On Sunday April 9, 2017, Probert's family spread his ashes in the Red Wings penalty box at Joe Louis Arena's final game.

==Personal life==
Probert married Danielle Wood in 1993. They had four children. He had an older brother, Norm, who also played hockey. Norm never played in the NHL, but it is mentioned in the 2018 documentary Tough Guy: The Bob Probert Story that Norm "briefly played in Czechoslovakia."

==Career statistics==
Bold indicates led league

| | | Regular season | | Playoffs | | | | | | | | |
| Season | Team | League | GP | G | A | Pts | PIM | GP | G | A | Pts | PIM |
| 1981–82 | Windsor Club 240 | OMHA | 55 | 60 | 40 | 100 | 40 | — | — | — | — | — |
| 1982–83 | Brantford Alexanders | OHL | 51 | 12 | 16 | 28 | 133 | 8 | 2 | 2 | 4 | 23 |
| 1983–84 | Brantford Alexanders | OHL | 65 | 35 | 38 | 73 | 189 | 6 | 0 | 3 | 3 | 16 |
| 1984–85 | Hamilton Steelhawks | OHL | 4 | 0 | 1 | 1 | 21 | — | — | — | — | — |
| 1984–85 | Sault Ste. Marie Greyhounds | OHL | 44 | 20 | 52 | 72 | 172 | 15 | 6 | 11 | 17 | 60 |
| 1984–85 | Sault Ste.

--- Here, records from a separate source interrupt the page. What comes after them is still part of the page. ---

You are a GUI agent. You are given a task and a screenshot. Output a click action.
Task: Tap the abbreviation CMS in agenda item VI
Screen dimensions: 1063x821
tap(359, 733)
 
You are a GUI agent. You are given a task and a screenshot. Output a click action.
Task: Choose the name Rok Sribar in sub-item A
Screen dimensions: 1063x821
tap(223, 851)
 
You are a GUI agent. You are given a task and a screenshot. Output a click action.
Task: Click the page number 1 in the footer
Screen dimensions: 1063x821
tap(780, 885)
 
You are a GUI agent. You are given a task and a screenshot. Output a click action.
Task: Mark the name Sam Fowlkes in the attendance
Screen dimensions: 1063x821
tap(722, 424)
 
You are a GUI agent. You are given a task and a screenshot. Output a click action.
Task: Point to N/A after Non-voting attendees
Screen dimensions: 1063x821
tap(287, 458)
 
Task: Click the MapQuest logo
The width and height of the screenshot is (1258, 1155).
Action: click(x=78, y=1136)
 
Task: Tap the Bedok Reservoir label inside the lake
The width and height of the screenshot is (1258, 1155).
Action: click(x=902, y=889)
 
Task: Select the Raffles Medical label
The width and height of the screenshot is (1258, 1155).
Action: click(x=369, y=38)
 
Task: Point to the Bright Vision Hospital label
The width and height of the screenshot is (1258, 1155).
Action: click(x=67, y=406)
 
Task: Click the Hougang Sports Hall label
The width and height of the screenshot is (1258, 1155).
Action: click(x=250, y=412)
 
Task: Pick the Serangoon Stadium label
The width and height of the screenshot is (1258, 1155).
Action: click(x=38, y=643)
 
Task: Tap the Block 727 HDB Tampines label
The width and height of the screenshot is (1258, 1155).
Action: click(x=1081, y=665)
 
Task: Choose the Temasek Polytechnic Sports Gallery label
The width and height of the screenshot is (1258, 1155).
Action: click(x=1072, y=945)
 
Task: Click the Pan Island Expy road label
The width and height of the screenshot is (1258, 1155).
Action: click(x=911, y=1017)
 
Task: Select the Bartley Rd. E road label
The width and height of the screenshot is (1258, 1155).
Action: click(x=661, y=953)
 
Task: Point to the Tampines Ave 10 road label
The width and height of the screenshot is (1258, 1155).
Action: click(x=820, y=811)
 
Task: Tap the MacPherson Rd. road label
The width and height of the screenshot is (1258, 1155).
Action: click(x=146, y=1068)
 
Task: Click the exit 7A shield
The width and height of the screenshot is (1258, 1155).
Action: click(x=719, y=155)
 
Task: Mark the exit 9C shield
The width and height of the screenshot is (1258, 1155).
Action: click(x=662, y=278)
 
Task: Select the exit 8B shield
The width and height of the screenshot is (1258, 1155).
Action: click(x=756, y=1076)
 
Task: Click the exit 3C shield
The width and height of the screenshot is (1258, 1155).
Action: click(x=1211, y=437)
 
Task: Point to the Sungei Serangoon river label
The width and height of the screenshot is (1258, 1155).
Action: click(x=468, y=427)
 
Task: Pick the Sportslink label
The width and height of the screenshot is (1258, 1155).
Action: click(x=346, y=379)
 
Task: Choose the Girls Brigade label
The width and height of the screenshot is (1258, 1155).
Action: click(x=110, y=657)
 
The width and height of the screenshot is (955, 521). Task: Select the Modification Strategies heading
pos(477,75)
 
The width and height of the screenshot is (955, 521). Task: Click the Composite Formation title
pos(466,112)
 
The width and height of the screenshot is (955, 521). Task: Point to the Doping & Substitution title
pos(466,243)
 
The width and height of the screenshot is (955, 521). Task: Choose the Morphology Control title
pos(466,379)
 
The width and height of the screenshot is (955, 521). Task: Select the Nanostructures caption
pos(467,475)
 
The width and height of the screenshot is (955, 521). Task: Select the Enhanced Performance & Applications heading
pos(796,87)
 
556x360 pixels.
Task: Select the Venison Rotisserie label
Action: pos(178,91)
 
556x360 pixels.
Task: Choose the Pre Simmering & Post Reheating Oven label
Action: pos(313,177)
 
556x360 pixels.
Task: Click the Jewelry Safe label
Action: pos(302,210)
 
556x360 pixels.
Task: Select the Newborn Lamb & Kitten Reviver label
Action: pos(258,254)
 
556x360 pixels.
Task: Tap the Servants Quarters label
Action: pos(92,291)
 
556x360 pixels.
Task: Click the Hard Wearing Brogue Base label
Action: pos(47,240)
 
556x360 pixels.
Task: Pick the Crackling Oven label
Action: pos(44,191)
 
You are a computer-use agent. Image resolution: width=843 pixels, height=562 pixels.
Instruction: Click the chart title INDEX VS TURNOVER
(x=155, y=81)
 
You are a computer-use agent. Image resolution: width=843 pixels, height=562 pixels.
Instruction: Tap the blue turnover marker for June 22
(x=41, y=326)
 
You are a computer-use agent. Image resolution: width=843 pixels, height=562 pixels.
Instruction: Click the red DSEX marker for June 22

Marie Greyhounds | MC | — | — | — | — | — | 4 | 1 | 2 | 3 | 34 |
| 1985–86 | Adirondack Red Wings | AHL | 32 | 12 | 15 | 27 | 152 | 10 | 2 | 3 | 5 | 68 |
| 1985–86 | Detroit Red Wings | NHL | 44 | 8 | 13 | 21 | 186 | — | — | — | — | — |
| 1986–87 | Adirondack Red Wings | AHL | 7 | 1 | 4 | 5 | 15 | — | — | — | — | — |
| 1986–87 | Detroit Red Wings | NHL | 63 | 13 | 11 | 24 | 221 | 16 | 3 | 4 | 7 | 63 |
| 1987–88 | Detroit Red Wings | NHL | 74 | 29 | 33 | 62 | 398 | 16 | 8 | 13 | 21 | 51 |
| 1988–89 | Detroit Red Wings | NHL | 25 | 4 | 2 | 6 | 106 | — | — | — | — | — |
| 1989–90 | Detroit Red Wings | NHL | 4 | 3 | 0 | 3 | 29 | — | — | — | — | — |
| 1990–91 | Detroit Red Wings | NHL | 55 | 16 | 23 | 39 | 315 | 6 | 1 | 2 | 3 | 50 |
| 1991–92 | Detroit Red Wings | NHL | 63 | 20 | 24 | 44 | 276 | 11 | 1 | 6 | 7 | 28 |
| 1992–93 | Detroit Red Wings | NHL | 80 | 14 | 29 | 43 | 292 | 7 | 0 | 3 | 3 | 10 |
| 1993–94 | Detroit Red Wings | NHL | 66 | 7 | 10 | 17 | 275 | 7 | 1 | 1 | 2 | 8 |
| 1995–96 | Chicago Blackhawks | NHL | 78 | 19 | 21 | 40 | 237 | 10 | 0 | 2 | 2 | 23 |
| 1996–97 | Chicago Blackhawks | NHL | 82 | 9 | 14 | 23 | 326 | 6 | 2 | 1 | 3 | 41 |
| 1997–98 | Chicago Blackhawks | NHL | 14 | 2 | 1 | 3 | 48 | — | — | — | — | — |
| 1998–99 | Chicago Blackhawks | NHL | 78 | 7 | 14 | 21 | 206 | — | — | — | — | — |
| 1999–2000 | Chicago Blackhawks | NHL | 68 | 4 | 11 | 15 | 114 | — | — | — | — | — |
| 2000–01 | Chicago Blackhawks | NHL | 79 | 7 | 12 | 19 | 103 | — | — | — | — | — |
| 2001–02 | Chicago Blackhawks | NHL | 61 | 1 | 3 | 4 | 176 | 2 | 0 | 0 | 0 | 0 |
| NHL totals | 935 | 163 | 221 | 384 | 3,300 | 81 | 16 | 32 | 48 | 274 | | |

==Records==
- Detroit Red Wings franchise record for career penalty minutes (2,090).
- Detroit Red Wings franchise record for penalty minutes in a season (398 in 1987–88).
- 5th all time in penalty minutes (3,300).